╔══

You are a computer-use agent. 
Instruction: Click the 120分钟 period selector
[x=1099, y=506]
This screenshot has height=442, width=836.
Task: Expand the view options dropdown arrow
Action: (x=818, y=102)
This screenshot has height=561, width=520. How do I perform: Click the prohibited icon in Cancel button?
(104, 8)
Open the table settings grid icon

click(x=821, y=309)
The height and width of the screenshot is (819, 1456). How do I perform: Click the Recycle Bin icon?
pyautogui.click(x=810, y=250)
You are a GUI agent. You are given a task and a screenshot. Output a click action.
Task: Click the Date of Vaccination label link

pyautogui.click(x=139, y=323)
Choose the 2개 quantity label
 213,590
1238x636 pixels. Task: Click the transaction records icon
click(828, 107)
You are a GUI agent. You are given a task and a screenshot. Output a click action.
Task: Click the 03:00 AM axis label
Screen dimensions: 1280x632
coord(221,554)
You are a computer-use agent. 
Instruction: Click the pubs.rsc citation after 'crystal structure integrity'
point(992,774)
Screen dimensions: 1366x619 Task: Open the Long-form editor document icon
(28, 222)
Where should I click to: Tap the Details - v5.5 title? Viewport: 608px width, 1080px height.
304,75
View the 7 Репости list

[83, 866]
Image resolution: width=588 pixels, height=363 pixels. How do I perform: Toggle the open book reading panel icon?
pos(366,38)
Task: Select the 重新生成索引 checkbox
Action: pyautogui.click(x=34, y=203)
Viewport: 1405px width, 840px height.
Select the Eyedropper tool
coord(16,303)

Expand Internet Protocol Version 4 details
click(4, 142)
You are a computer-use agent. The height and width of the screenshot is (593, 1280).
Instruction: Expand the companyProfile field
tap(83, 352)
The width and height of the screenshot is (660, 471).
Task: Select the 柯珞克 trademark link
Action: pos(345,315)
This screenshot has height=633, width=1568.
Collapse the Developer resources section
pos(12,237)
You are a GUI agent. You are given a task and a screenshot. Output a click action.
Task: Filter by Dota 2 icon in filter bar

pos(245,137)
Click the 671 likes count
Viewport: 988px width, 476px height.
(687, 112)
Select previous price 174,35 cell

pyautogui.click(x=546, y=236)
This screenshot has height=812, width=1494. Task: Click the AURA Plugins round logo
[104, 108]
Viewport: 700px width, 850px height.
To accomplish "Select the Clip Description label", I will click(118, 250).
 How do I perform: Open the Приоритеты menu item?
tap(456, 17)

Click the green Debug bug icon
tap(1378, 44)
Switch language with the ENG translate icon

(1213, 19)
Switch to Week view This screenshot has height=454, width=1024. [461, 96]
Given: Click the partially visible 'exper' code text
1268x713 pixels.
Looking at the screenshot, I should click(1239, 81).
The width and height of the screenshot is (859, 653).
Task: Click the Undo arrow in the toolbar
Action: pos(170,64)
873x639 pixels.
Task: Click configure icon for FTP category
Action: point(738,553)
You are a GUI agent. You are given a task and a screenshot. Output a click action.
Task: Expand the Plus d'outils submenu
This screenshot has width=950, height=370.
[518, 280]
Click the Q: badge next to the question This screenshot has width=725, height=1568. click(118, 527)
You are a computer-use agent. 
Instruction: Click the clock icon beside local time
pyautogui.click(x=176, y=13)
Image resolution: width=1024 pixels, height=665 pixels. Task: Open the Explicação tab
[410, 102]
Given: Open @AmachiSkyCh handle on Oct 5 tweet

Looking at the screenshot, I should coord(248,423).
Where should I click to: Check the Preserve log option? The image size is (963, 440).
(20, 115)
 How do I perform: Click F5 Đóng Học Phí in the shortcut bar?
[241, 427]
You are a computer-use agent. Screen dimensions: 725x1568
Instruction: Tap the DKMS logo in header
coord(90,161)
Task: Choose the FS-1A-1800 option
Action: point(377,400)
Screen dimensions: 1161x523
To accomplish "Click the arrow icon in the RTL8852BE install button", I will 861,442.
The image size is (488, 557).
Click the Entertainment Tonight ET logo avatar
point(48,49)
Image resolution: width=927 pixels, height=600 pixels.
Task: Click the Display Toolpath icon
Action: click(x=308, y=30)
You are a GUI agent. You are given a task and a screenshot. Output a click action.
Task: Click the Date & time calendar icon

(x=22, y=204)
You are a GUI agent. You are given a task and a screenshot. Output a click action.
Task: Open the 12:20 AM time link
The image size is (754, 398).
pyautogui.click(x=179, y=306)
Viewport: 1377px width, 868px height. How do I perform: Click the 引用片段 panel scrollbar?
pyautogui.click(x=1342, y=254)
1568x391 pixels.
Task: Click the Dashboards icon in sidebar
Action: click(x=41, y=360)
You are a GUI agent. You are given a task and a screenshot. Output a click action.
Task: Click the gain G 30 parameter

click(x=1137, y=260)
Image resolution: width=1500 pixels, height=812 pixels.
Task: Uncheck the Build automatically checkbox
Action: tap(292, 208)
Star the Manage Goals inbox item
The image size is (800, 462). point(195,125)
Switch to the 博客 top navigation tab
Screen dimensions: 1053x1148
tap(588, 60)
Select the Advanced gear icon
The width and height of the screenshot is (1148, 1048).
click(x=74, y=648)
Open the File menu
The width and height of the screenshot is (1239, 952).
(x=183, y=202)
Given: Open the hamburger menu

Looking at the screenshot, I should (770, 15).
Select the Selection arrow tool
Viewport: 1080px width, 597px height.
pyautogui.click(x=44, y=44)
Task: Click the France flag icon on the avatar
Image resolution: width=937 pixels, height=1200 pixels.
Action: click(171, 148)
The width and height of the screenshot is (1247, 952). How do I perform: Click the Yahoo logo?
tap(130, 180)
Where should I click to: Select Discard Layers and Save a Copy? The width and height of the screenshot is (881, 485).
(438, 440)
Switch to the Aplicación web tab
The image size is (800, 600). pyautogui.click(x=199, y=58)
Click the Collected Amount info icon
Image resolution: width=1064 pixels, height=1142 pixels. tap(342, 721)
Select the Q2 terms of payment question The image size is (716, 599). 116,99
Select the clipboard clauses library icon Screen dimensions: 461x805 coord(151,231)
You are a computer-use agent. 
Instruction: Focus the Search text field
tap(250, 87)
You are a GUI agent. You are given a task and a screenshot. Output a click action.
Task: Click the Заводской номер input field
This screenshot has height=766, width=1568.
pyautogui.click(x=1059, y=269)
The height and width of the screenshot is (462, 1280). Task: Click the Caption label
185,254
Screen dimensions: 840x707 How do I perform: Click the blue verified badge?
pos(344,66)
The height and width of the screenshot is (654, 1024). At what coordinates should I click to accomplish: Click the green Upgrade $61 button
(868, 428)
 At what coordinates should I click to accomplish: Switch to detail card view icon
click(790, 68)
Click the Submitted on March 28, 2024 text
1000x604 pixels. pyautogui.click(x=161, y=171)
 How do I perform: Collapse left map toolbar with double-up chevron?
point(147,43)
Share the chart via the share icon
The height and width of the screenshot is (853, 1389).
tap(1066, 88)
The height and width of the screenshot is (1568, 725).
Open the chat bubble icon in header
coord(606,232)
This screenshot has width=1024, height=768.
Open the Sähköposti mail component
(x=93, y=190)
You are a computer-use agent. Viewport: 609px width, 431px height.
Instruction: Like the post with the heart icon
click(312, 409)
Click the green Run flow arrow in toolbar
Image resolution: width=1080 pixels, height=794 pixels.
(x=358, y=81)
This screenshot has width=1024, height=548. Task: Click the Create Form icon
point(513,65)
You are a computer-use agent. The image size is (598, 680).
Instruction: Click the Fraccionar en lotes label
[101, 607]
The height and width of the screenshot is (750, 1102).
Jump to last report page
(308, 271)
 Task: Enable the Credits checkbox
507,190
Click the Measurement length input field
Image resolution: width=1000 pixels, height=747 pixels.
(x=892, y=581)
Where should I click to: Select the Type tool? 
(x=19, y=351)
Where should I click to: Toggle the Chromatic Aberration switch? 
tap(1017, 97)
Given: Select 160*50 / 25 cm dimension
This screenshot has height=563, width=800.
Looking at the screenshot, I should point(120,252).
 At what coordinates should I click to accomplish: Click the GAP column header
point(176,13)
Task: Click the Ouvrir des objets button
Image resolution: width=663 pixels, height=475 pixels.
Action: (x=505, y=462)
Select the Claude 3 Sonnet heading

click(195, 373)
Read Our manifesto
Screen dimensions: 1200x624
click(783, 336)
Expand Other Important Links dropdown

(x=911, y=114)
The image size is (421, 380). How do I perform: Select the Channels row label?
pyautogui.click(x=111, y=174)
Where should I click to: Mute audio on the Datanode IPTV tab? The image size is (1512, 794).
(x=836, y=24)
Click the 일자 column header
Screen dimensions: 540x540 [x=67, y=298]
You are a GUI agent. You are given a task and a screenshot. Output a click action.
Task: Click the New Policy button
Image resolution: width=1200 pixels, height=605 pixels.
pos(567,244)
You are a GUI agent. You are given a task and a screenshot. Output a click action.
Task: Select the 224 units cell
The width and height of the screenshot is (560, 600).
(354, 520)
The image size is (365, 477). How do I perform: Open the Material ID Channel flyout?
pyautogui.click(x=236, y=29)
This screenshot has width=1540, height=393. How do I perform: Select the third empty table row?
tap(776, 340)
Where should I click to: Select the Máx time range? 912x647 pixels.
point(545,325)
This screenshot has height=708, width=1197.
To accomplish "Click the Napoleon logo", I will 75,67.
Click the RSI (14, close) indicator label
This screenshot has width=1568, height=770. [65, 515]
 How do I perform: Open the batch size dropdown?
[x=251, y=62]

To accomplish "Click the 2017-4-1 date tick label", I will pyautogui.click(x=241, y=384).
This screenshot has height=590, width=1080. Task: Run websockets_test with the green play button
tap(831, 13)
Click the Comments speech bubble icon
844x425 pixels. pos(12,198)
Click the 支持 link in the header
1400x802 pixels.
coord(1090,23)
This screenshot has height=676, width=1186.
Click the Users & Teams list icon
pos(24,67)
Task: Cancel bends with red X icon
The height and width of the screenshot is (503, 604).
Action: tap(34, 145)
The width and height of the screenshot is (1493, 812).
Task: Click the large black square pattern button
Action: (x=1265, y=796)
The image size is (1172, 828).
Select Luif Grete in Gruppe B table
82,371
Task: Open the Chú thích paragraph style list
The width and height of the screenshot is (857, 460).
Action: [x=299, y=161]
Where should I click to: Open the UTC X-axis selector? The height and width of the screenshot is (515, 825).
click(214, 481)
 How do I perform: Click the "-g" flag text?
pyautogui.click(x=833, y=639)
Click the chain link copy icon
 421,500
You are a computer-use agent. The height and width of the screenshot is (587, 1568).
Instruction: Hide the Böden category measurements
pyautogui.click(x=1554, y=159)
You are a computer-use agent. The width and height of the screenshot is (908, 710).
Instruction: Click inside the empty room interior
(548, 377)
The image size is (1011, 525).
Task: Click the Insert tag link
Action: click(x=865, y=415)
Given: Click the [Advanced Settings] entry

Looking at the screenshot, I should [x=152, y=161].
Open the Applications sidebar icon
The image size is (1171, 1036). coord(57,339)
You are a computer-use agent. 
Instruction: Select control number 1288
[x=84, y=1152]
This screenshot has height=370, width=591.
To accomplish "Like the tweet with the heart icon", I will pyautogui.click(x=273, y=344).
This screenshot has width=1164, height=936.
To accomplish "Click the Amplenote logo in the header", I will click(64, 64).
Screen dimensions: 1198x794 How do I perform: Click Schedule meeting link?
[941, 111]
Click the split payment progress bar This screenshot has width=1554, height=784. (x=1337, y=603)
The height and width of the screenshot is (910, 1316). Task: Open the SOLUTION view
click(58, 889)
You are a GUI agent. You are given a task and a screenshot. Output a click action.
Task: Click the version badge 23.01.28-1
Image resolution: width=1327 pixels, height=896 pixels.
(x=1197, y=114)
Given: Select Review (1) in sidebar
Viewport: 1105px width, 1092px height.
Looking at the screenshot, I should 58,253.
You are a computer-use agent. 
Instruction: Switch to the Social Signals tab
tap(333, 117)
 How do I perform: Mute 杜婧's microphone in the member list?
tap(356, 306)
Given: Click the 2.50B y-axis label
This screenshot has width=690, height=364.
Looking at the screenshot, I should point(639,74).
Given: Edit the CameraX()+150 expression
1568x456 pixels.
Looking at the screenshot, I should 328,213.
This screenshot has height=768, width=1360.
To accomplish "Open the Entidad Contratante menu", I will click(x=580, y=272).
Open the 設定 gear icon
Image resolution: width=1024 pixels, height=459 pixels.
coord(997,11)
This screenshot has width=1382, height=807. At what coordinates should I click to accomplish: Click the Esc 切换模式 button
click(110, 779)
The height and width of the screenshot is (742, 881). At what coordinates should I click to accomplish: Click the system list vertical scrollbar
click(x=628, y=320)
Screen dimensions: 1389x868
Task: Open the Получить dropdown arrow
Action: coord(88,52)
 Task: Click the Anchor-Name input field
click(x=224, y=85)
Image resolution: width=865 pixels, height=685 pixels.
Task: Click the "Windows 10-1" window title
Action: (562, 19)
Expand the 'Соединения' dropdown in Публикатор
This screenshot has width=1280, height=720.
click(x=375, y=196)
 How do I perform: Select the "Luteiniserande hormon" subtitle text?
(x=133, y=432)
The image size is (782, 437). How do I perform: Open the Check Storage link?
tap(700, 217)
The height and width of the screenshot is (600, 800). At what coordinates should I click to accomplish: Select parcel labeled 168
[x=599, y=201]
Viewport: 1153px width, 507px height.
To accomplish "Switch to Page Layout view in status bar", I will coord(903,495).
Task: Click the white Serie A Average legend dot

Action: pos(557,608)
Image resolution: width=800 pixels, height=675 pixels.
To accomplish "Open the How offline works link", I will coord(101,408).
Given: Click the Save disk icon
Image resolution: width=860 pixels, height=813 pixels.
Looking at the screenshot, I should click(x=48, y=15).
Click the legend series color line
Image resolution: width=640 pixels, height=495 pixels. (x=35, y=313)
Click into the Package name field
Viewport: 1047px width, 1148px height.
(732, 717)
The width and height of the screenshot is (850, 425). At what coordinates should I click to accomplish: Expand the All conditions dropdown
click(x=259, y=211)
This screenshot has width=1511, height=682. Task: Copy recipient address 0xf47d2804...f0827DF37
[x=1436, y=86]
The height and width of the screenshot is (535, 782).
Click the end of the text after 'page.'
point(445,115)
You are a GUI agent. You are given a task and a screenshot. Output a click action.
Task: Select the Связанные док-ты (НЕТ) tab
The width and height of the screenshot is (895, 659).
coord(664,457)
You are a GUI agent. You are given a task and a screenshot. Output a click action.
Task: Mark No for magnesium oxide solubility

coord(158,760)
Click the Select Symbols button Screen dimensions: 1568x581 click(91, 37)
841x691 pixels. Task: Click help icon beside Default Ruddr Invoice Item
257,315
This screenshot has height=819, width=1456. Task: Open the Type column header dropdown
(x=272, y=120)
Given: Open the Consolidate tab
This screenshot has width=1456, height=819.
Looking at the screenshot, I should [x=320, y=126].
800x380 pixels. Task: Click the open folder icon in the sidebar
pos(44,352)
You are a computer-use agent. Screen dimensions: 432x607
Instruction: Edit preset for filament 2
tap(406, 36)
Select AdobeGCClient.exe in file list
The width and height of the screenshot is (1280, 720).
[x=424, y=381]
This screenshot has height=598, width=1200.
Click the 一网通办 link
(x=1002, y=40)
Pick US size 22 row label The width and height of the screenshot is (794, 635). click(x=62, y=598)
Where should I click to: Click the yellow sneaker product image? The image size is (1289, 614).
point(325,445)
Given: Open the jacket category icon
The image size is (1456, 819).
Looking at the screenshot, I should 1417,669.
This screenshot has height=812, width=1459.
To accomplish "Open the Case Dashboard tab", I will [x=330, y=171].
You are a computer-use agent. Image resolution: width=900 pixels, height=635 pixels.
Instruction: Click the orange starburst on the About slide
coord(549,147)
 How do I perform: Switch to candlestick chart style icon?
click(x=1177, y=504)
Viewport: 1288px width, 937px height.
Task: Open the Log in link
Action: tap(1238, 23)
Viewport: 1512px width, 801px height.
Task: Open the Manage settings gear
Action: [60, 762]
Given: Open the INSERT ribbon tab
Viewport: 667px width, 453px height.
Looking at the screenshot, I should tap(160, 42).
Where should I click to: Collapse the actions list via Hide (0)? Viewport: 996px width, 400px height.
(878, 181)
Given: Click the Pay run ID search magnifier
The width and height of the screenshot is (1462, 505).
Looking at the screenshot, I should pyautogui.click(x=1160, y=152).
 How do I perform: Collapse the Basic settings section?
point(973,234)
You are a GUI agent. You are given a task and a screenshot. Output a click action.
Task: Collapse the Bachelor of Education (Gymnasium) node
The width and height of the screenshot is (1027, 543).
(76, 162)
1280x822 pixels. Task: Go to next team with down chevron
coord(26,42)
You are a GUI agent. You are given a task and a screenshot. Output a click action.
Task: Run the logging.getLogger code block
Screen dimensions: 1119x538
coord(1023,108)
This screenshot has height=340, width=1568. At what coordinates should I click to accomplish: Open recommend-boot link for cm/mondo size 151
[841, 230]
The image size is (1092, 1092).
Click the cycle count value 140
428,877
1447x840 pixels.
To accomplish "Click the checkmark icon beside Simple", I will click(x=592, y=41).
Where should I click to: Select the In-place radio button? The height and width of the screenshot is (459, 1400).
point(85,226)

╚══

• WHAT YOU WILL DO
Render the records as a two-column CSV with the headers input and output, one row per record, putting each value in a single quoted field with line breaks replaced by spaces. Begin at the line that has "Click the legend series color line" and stop after the line that has "click(x=259, y=211)".

• TASK RESULT
input,output
"Click the legend series color line","Image resolution: width=640 pixels, height=495 pixels. (x=35, y=313)"
"Click into the Package name field Viewport: 1047px width, 1148px height.","(732, 717)"
"The width and height of the screenshot is (850, 425). At what coordinates should I click to accomplish: Expand the All conditions dropdown","click(x=259, y=211)"